**Source information:**
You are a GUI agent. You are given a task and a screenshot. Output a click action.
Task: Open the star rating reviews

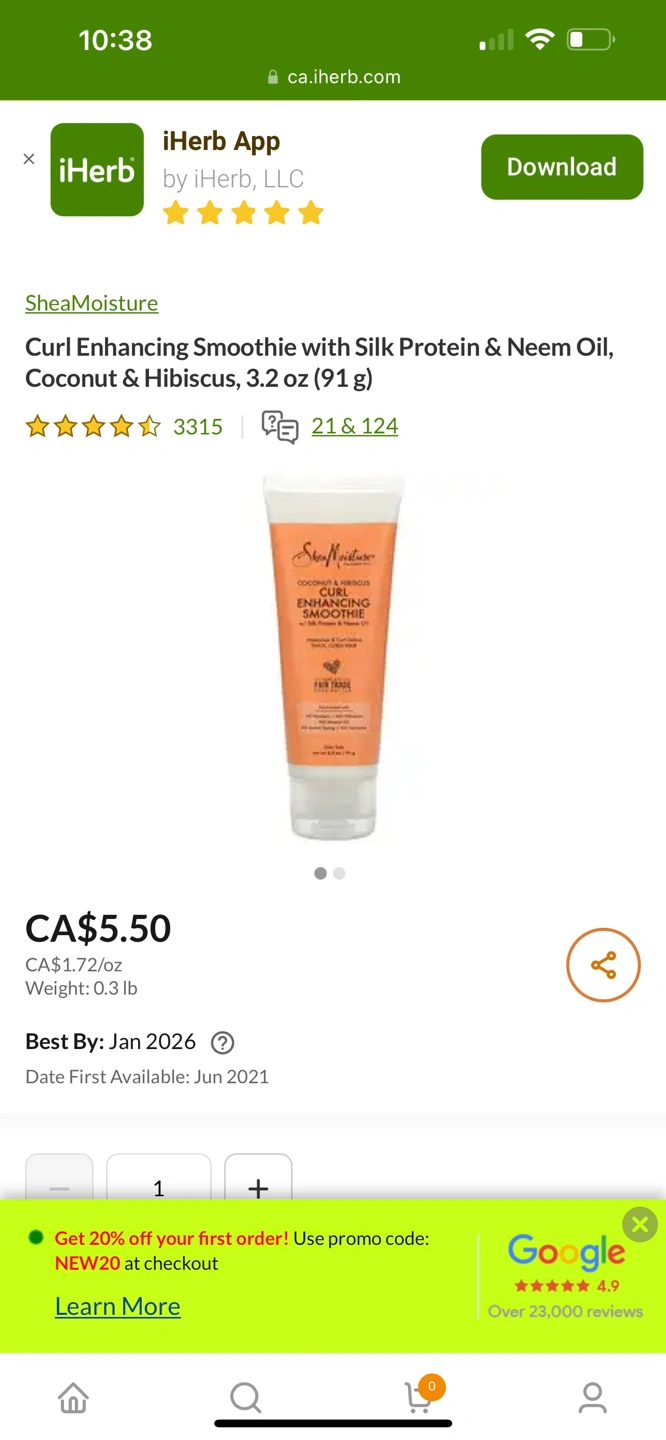coord(93,427)
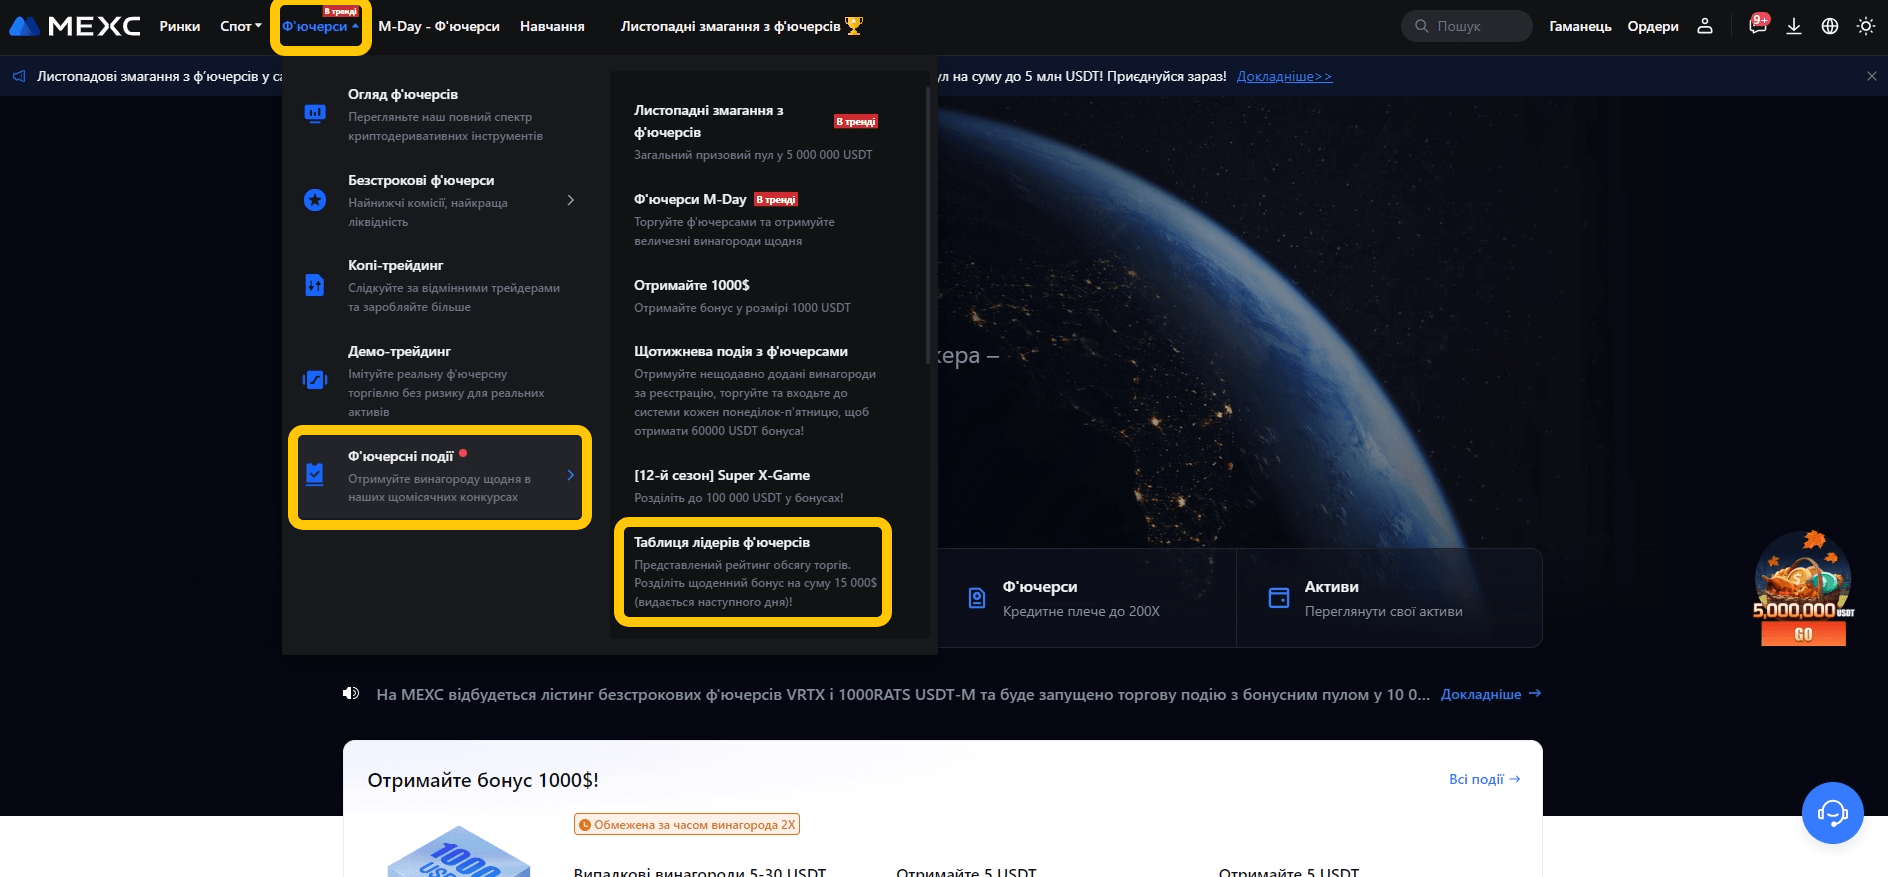
Task: Click Докладніше link in news ticker
Action: pyautogui.click(x=1490, y=694)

**Work instruction:**
Go through the material above and repeat it exactly. Omit the pictures.

**Answer space:**
You are a GUI agent. You are given a task and a screenshot. Output a click action.
Task: Open the star rating reviews

coord(93,427)
Task: Click Докладніше link in news ticker
Action: pyautogui.click(x=1490, y=694)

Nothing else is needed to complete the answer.